TASK REQUIREMENTS. Return the items exactly as they appear, beginning with the line that contains "Task: Show help" and continuing through the line that contains "Looking at the screenshot, I should [x=889, y=50].", both included.

DATASET ENTRIES.
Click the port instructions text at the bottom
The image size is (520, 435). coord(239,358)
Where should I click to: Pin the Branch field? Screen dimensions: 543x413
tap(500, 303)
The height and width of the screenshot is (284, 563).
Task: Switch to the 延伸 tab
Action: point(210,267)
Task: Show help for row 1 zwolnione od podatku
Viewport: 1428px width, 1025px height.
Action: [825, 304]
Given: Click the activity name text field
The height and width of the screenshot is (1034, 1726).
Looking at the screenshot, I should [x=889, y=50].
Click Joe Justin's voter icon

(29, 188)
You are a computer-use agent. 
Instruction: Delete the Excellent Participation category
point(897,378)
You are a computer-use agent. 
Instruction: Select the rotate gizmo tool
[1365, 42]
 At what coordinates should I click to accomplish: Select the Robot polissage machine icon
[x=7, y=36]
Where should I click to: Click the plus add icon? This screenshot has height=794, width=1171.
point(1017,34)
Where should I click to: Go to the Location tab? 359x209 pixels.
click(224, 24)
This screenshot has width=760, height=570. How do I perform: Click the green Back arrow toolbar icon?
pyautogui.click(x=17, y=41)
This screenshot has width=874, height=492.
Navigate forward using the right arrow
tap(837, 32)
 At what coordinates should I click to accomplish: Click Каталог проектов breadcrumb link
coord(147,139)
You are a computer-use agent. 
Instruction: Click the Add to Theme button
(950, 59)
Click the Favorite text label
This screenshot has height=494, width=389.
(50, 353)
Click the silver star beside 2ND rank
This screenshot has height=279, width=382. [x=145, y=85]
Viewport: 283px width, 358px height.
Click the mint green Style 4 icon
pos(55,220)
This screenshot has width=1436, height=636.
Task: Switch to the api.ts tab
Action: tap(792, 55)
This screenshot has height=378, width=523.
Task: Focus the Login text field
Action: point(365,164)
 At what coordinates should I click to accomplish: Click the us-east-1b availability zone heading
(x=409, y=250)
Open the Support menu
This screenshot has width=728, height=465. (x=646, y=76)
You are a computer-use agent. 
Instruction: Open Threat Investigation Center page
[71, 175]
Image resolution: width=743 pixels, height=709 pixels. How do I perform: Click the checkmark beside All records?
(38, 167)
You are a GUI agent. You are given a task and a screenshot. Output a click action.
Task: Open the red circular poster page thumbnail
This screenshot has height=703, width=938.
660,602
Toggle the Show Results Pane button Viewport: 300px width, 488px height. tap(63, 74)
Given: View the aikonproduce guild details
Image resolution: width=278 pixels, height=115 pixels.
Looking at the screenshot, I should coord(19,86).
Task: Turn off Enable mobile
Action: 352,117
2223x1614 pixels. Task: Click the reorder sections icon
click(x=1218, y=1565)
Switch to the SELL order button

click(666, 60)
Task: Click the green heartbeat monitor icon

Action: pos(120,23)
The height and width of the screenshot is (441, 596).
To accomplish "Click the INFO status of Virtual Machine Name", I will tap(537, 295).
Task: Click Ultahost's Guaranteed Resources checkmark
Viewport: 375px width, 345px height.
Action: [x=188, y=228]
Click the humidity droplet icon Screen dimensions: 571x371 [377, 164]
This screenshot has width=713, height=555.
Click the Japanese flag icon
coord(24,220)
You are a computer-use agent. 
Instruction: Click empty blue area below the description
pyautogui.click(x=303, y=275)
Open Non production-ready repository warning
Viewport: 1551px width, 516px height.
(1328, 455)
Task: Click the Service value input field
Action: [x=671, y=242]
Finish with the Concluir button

CORRECT ANSWER.
Task: Show help for row 1 zwolnione od podatku
Viewport: 1428px width, 1025px height.
Action: [825, 304]
Given: Click the activity name text field
The height and width of the screenshot is (1034, 1726).
Looking at the screenshot, I should [x=889, y=50].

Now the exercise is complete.